Thursday, June 26, 2008
Exposure
Monday, June 9, 2008
Grillenöd
Just got back from a wonderful weekend. Short but wonderful. A few years ago I ran across an article in one of my many home deco magazines about a farm not too far from here (almost a 3 hour drive), and it was love at first sight. I had always been hoping to find a nice get-away, where we could spend some holiday time each year, gather memories, have adventures and just let our souls lavish in beautiful surroundings. Well, I’ve found it! Grillenöd is a romantically isolated property about half an hour away from Passau (itself a jem), at the end of a long winding dirt road which leads up through an “Alle” of oak trees. The Swedish style farm was lovingly and tastefully built over a ten year period by the Swedish wolf researcher, Eric Zimen and his artist wife. Since his death 5 years ago, Mona Zimen has managed to run the farm, work full time as a teacher, raise their 4 adoptive kids from Columbia, host children’s camps two weeks every summer as well as several weekends throughout the year, run a guest house, and expand her already impressive artistic repertoire to include sculpting. It was inspiring and exciting to meet such an accomplished woman.
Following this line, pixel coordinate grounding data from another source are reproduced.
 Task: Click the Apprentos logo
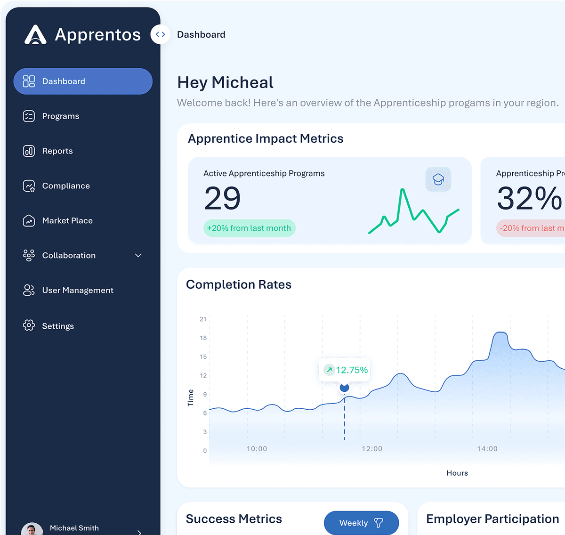pyautogui.click(x=35, y=34)
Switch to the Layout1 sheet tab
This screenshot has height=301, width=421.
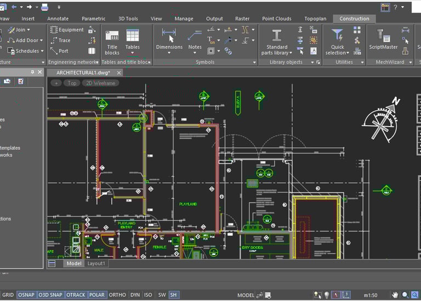tap(97, 264)
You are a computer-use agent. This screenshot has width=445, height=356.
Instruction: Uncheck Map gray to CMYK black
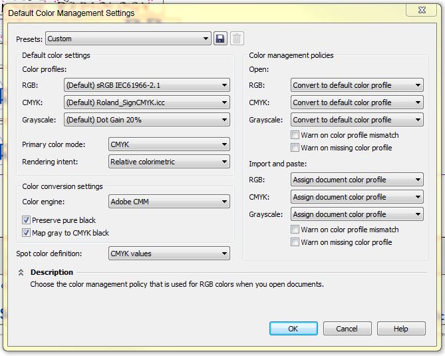point(26,233)
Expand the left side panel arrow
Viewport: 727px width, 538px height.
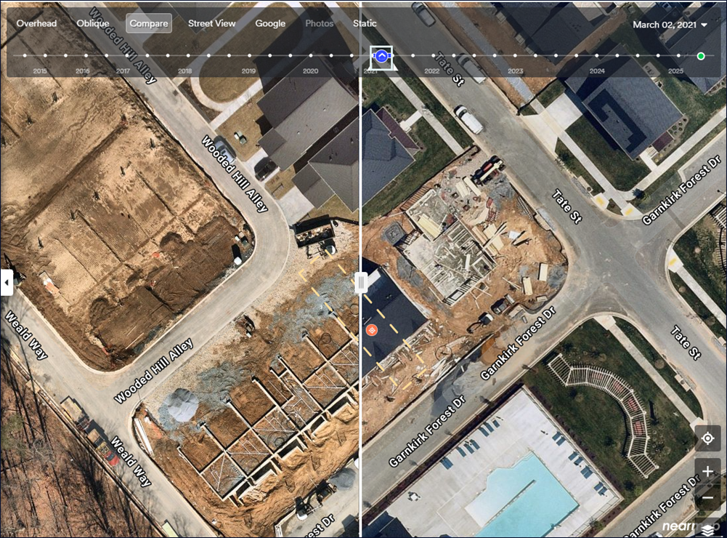click(7, 282)
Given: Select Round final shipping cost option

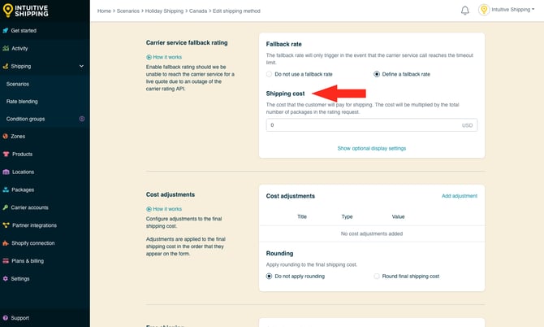Looking at the screenshot, I should [377, 277].
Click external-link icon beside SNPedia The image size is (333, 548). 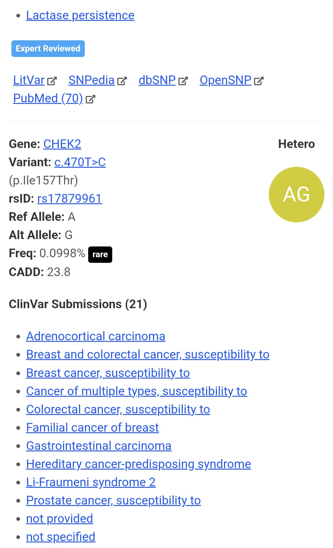coord(122,81)
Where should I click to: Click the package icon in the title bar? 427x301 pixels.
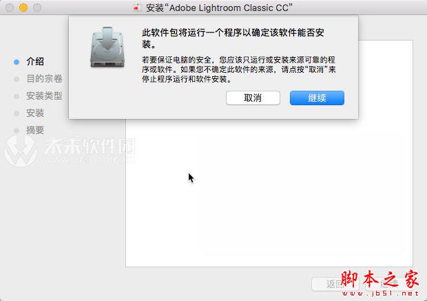[x=137, y=8]
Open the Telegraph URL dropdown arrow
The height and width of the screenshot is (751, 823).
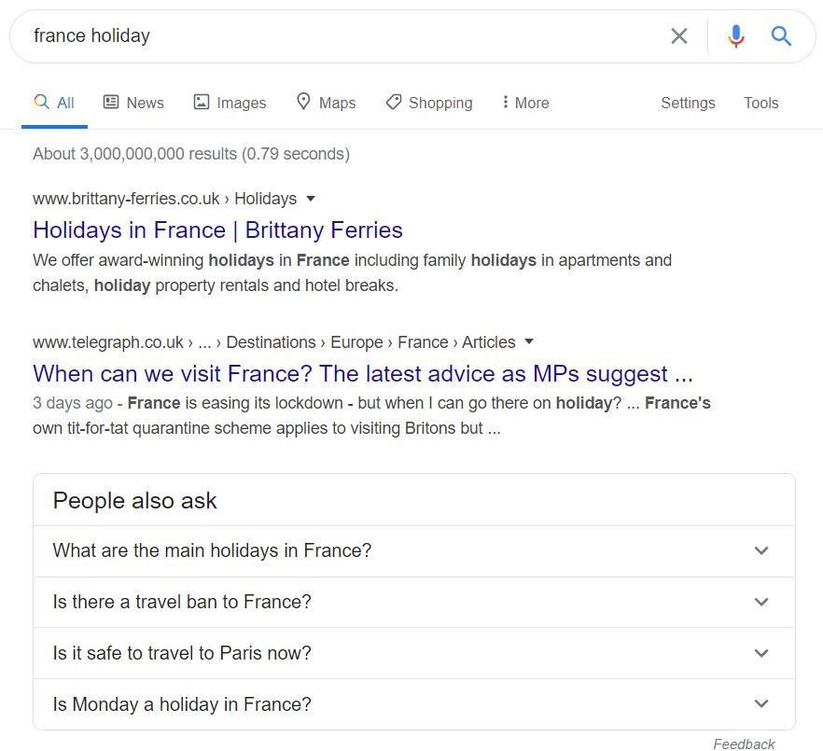click(x=529, y=341)
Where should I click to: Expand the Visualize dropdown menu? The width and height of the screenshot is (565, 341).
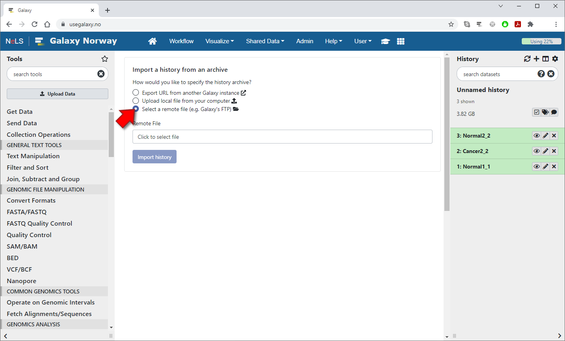[x=219, y=41]
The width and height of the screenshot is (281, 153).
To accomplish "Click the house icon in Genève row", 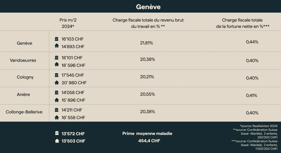I will point(57,46).
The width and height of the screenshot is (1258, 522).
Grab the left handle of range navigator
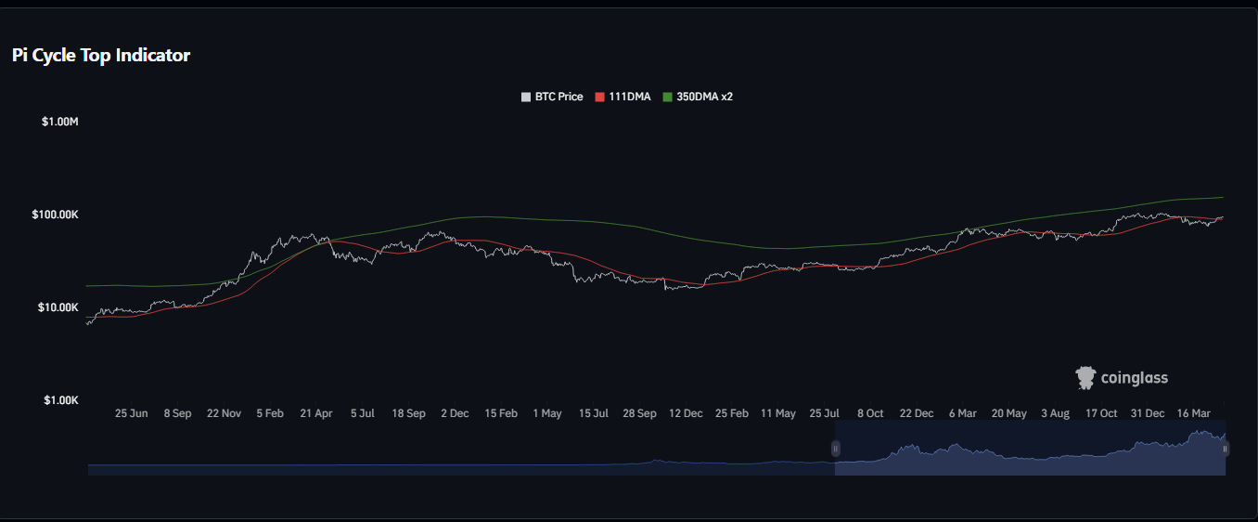click(x=835, y=449)
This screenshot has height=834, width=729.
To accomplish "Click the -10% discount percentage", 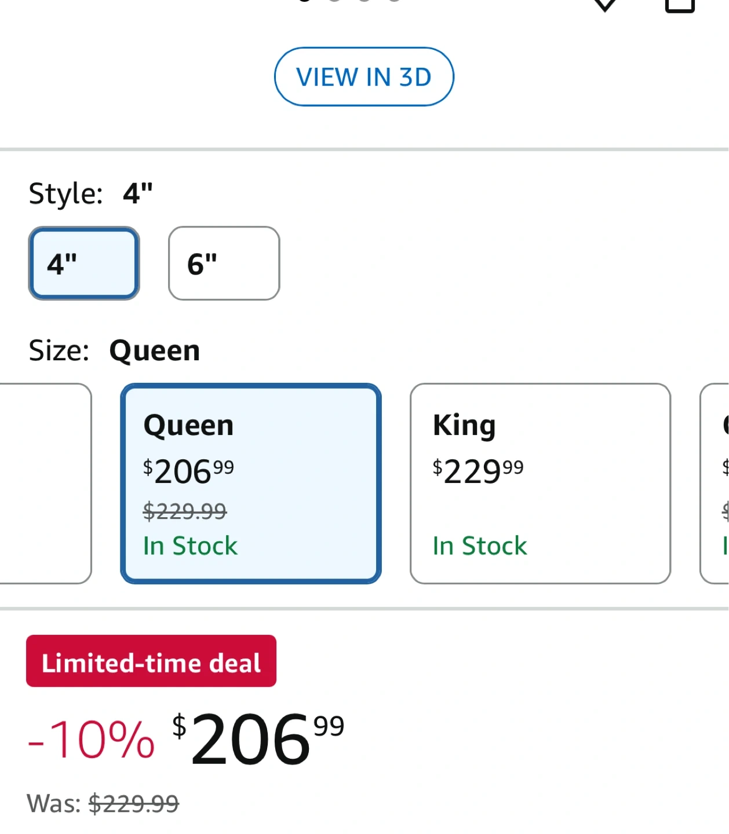I will 92,740.
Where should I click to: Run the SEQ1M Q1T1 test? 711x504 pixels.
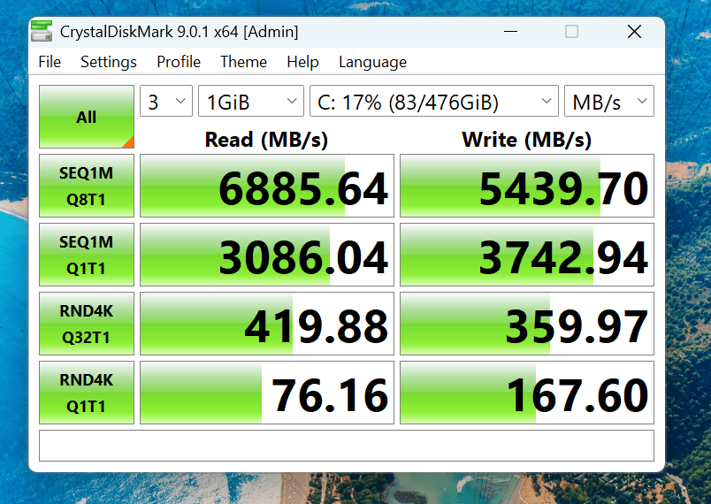pyautogui.click(x=87, y=255)
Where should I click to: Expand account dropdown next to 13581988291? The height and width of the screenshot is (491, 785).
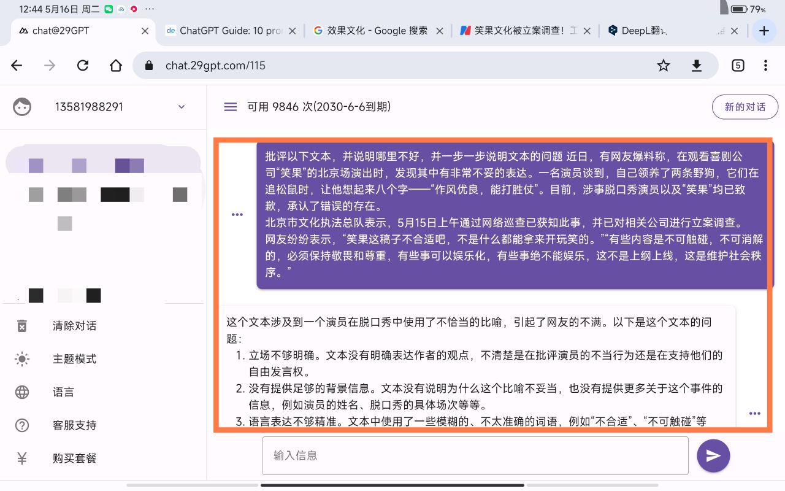pyautogui.click(x=182, y=107)
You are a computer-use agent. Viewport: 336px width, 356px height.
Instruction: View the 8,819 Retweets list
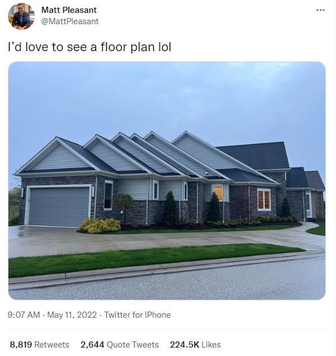(39, 345)
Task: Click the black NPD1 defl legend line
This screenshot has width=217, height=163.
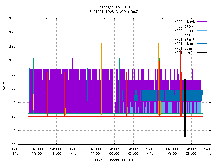Action: [x=202, y=53]
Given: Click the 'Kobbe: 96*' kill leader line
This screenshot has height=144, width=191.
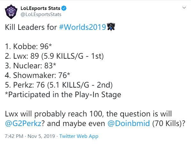Looking at the screenshot, I should pyautogui.click(x=28, y=47).
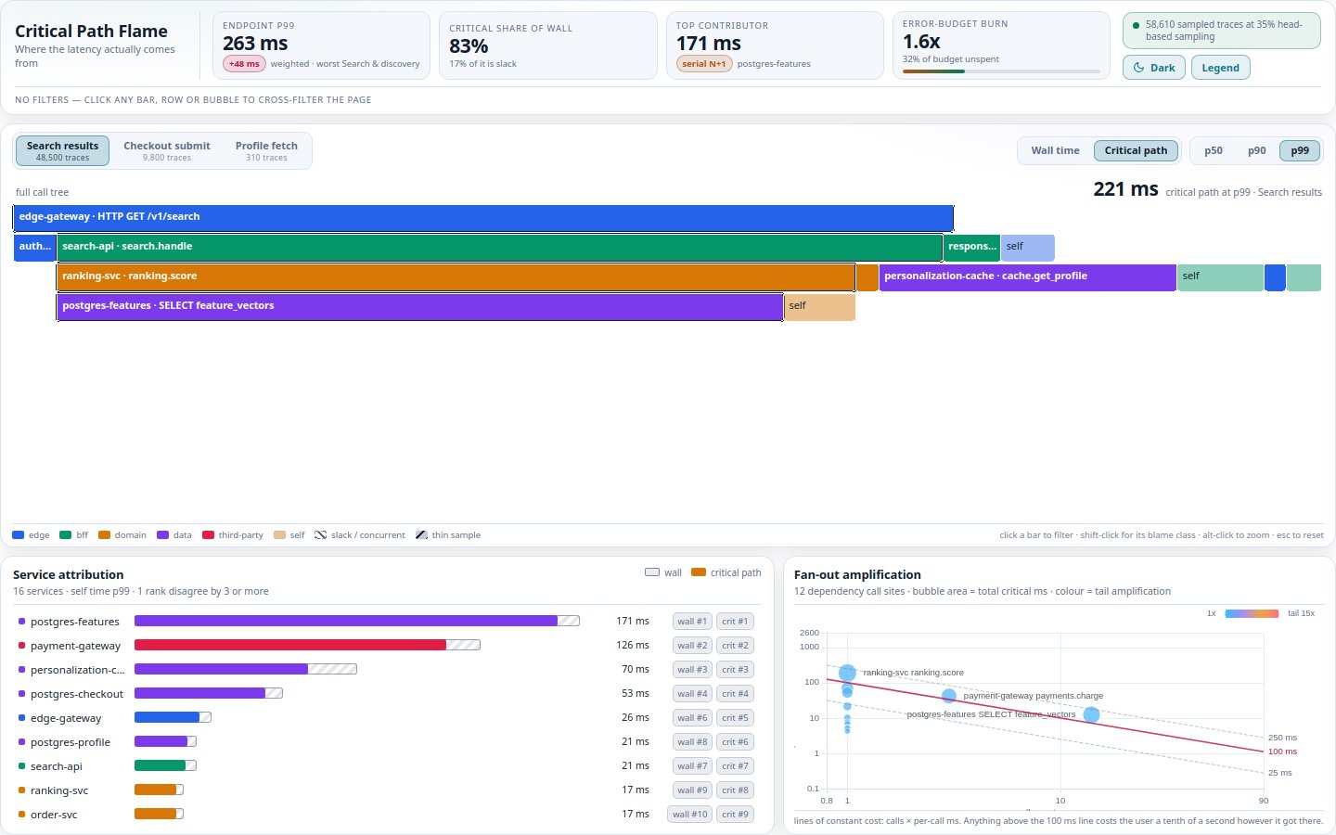Click the third-party red legend swatch

(209, 535)
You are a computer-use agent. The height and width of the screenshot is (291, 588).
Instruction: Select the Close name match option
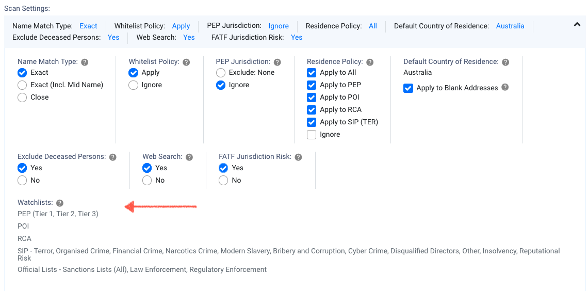[22, 98]
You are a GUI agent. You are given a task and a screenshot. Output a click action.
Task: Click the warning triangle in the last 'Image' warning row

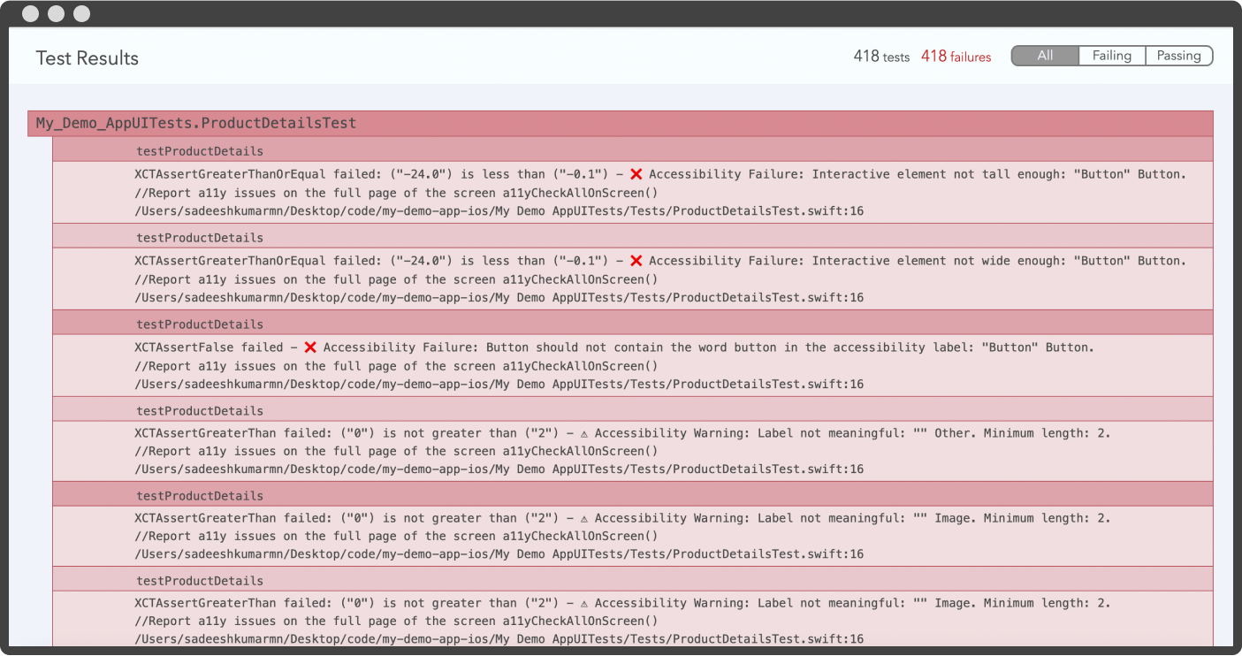[x=583, y=602]
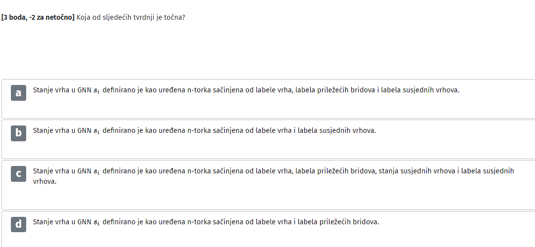Click the second-line word 'vrhova.' in option c
The width and height of the screenshot is (535, 247).
pos(44,181)
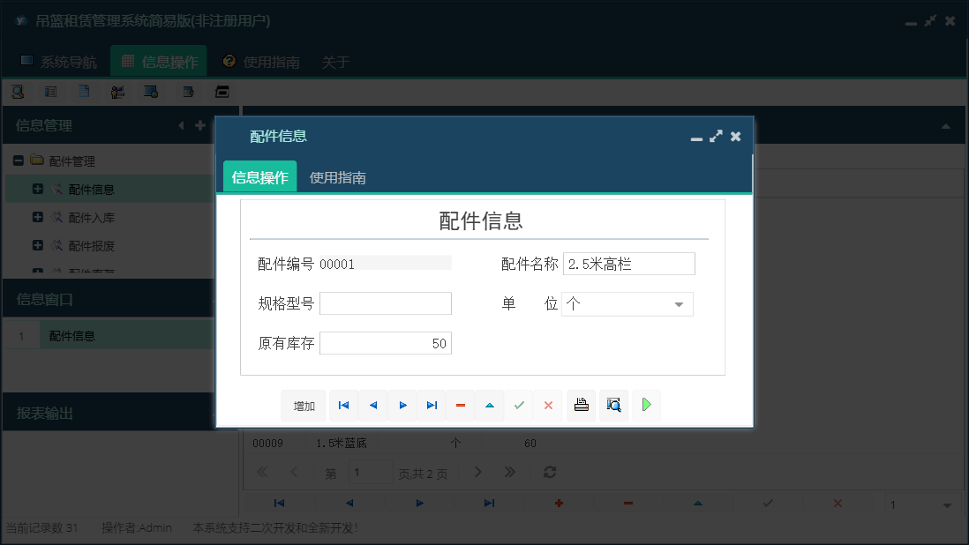Jump to last record using last-record arrow

(432, 405)
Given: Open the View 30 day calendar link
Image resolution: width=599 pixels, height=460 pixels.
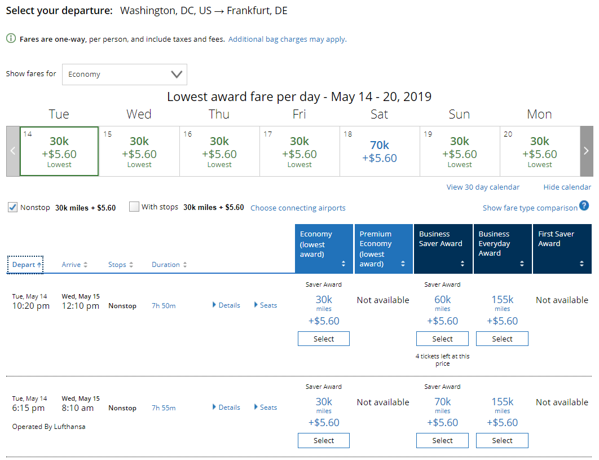Looking at the screenshot, I should (483, 187).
Contrary to the internet weather reports, the sun held the stage until way past supper time Saturday, when stormy weather finally drew the curtain on out door activities. Jan, our kids and the two Zimen boys cooled down in the pond before and after lunch, while I tried to relax and read on the pier. This was after visits to the horses, ponies, and donkeys and an energetic soccer game. The kids got to hold a new born lamb, and play “Mary” to the tame lamb, which would have even followed them to school had it been a Monday. It was hilarious watching this sheep “hang out” with the group of kids as if they were a flock of sheep. Charis made breakfast for Jan and I, even getting the eggs herself from the chicken hutch. Sunday was another beautiful and sunny day of sleeping in, an unhurried breakfast, and quickly packing. The kids took another dip in the pond, while we enjoyed getting to know Mona Zimen, who was finishing off a bronze bust, and an acquaintance of her family, Joseph. Again, it was the stormy weather which called curfew to our visit, and finally sent us on our way home an hour after we had actually planned to leave.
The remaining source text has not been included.